World’s First Living Robots Are Now Able To Reproduce

World’s First Living Robots Are Now Able To Reproduce

Editorial Photo Credit: PopTika

Xenobots, the world’s very first living robots, created from the stem cells of the African clawed frog and measure less than a millimeter wide – now have the ability to reproduce. This form of reproduction has never been seen in either plants or animals.   After being introduced to the world in 2020, the Xenobots showed they could move, work together in groups and self heal.

CNN is reporting that “scientists at University of Vermont, Tufts University and Harvard University Wyss Institute for Biologically Inspired Engineering, who created the first living robots, said they have discovered an entirely new form of biological reproduction different from any animal or plant known to science.”

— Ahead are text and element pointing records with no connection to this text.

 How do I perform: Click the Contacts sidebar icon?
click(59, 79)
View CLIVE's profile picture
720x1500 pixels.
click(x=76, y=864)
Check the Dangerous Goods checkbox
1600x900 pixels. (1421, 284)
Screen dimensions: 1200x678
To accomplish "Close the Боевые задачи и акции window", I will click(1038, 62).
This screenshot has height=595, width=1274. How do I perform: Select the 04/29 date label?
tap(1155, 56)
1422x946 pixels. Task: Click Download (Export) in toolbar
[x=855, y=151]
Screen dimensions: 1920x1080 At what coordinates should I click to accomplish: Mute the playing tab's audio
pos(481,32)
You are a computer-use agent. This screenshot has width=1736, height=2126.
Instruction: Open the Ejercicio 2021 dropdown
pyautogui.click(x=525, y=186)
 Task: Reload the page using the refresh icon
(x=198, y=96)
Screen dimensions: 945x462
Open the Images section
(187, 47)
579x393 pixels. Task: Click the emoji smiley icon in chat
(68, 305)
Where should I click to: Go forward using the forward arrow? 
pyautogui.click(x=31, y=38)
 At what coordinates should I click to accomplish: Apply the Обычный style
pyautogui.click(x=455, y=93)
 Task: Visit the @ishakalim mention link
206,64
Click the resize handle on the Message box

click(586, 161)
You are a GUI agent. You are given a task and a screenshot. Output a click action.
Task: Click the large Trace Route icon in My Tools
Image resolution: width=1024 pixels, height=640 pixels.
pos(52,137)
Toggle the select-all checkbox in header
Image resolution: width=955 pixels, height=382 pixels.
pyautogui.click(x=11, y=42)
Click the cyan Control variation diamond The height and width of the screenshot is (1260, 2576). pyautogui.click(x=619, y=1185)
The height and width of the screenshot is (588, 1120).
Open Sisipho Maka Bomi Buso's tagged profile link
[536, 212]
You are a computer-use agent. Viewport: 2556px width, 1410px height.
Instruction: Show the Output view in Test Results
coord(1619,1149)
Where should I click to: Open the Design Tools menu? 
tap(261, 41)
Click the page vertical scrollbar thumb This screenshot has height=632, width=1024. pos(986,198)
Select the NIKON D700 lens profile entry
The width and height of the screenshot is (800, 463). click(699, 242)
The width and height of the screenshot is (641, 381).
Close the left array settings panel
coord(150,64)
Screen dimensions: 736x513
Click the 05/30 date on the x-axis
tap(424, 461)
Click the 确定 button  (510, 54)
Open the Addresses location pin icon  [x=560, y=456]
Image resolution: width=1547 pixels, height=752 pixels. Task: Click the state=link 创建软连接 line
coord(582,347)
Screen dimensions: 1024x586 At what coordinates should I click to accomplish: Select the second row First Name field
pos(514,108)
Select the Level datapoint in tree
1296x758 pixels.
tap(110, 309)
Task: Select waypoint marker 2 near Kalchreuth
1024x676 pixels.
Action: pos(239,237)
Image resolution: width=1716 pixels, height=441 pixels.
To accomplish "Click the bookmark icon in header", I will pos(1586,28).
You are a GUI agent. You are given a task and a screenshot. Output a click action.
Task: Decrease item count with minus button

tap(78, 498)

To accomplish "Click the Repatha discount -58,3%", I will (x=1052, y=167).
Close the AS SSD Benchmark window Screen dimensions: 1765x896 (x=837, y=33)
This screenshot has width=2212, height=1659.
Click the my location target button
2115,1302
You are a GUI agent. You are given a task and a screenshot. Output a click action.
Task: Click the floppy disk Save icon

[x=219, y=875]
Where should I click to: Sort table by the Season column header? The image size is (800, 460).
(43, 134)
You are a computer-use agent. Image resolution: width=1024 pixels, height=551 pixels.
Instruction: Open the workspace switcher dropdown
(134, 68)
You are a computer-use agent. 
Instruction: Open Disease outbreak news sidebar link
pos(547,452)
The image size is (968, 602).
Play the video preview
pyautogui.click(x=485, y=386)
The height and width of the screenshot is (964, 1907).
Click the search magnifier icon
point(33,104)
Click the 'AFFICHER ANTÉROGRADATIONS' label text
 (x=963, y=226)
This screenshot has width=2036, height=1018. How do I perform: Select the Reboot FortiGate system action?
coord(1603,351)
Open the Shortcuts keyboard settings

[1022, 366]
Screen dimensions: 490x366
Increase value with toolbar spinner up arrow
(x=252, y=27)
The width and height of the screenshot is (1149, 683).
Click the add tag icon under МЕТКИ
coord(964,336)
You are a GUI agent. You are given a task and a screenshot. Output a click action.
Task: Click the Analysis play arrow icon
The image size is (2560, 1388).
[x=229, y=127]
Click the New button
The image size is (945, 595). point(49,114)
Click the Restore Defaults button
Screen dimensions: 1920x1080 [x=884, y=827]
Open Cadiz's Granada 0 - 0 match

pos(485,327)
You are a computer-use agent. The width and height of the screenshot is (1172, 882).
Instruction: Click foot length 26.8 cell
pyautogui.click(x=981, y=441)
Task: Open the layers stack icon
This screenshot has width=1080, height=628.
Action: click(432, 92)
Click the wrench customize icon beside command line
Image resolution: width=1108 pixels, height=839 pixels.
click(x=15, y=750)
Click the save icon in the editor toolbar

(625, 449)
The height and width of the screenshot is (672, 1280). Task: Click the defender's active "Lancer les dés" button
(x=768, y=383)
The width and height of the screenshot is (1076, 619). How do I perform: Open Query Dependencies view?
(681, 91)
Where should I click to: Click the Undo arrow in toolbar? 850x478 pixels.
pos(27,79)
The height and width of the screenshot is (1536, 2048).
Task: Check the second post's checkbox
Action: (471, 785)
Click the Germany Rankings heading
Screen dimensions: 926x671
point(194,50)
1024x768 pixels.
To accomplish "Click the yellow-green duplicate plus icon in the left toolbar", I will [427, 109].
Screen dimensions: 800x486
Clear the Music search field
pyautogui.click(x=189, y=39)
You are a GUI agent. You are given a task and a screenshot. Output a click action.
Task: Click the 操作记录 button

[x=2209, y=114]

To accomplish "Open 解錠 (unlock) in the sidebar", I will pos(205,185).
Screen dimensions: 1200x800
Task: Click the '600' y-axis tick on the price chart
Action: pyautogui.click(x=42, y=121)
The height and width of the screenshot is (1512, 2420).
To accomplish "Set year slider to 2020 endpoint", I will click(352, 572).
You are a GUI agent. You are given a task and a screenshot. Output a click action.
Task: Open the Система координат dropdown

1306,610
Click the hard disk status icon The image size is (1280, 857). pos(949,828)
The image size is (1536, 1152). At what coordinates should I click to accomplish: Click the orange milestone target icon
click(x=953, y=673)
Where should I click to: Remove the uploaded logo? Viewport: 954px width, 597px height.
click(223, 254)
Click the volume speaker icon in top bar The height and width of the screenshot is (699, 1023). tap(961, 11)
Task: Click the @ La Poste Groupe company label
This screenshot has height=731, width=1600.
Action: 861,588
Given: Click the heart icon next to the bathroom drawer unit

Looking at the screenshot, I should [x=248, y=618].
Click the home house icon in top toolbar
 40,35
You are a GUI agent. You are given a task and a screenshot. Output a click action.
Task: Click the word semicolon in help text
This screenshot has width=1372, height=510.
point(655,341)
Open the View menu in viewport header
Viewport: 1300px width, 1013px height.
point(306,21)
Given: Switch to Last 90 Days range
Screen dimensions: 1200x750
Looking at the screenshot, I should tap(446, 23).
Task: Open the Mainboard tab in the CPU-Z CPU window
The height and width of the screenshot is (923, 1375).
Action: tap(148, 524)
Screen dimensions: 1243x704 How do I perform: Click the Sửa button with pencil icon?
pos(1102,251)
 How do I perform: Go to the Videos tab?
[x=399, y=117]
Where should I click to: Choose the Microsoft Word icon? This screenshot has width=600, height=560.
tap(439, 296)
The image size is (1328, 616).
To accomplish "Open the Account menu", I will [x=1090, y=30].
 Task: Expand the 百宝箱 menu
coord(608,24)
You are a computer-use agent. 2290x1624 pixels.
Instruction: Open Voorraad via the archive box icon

Michael Levin, a professor of biology and director of the Allen Discovery Center at Tufts University who was co-lead author of the new research, had this to say, “I was astounded by it. Frogs have a way of reproducing that they normally use but when you liberate (the cells) from the rest of the embryo and you give them a chance to figure out how to be in a new environment, not only do they figure out a new way to move, but they also figure out apparently a new way to reproduce.”

Josh Bongard, a computer science professor and robotics expert at the University of Vermont and lead author of the study added, “The xenobots used “kinetic replication” — a process that is known to occur at the molecular level but has never been observed before at the scale of whole cells or organisms.” With the help of artificial intelligence, the researchers then tested billions of body shapes to make the xenobots more effective at this type of replication. The supercomputer came up with a C-shape that resembled Pac-Man, the 1980s video game. They found it was able to find tiny stem cells in a petri dish, gather hundreds of them inside its mouth, and a few days later the bundle of cells became new xenobots.

The study was published in the peer-reviewed scientific journal PNAS.